Text shown
My research stands on the intersection of multiple disciplines, mainly spanning over domains such as computer science education (CSEd), artificial intelligence (AI), and human-computer interaction (HCI). With a vision of leveraging data analytics to advance computing education, I conducted research focusing on answering the question: What is the role of big data in computing education, and how to develop AI-empowered technologies to build a more intelligent, effective, and accessible learning environment.

Code-Informed Learning Analytics

Modeling students of their progress in learning certain knowledge involves many perspectives in computer science education. In this project, we take the advantage of collected students’ code and look into the status of student learning, building deep neural networks to model their knowledge and predict their performance.

Collaborators: NCSU, CMU.

Key Contributions:

  1. We designed Code-DKT, a model that leverages tree structural information from student code for future performance prediction, and improved the performance of deep knowledge tracing by 3.07% - 4.00% in AUC score on the CodeWorkout dataset. Code-DKT also shows how code features make an impact on the performance prediction task [EDM’22].

  2. While we can make predictions on the performance, it is still unclear what knowledge components (or skills) students actually learned or not learned. We proposed a data-driven model to automatically discover actual interpretable candidate knowledge components that fits the power law of practice in programming exercises [Submitted to LAK’23].

  3. The detection of sub-tasks in a programming exercise can show the completion rate of students, and unfinished sub-tasks reveal their knowledge gaps. Our study shows that instead of having experts extensively author detection rules of sub-tasks, Expert-AI collaborations can achieve a high detection accuracy while keeping human effort low [EDM’21].

  4. We also developed a data-driven model which combines LSTM and ASTNN models for students' early performance prediction, showing that code information can be used for the early detection of potential failures or success [EDM’21].

Future Directions:

There are many directions under this project that we can further explore, and here are three major directions I will work on in the near future.

  1. Create interventions based on the skills and concepts, and show to students projected to have a low probability of mastery.

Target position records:
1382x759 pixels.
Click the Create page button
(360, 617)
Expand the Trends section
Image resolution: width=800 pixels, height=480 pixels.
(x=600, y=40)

Short problem 1
Rewrite the passage of the research statement starting with "2. While we" and going on through "[Submitted to LAK’23].", putting "forecasts" in place of "predictions".
Short problem 2
List every abbreviation that the research statement introduces in parentheses, each with its full form.

Full response 1
2. While we can make forecasts on the performance, it is still unclear what knowledge components (or skills) students actually learned or not learned. We proposed a data-driven model to automatically discover actual interpretable candidate knowledge components that fits the power law of practice in programming exercises [Submitted to LAK’23].

Full response 2
- CSEd: computer science education
- AI: artificial intelligence
- HCI: human-computer interaction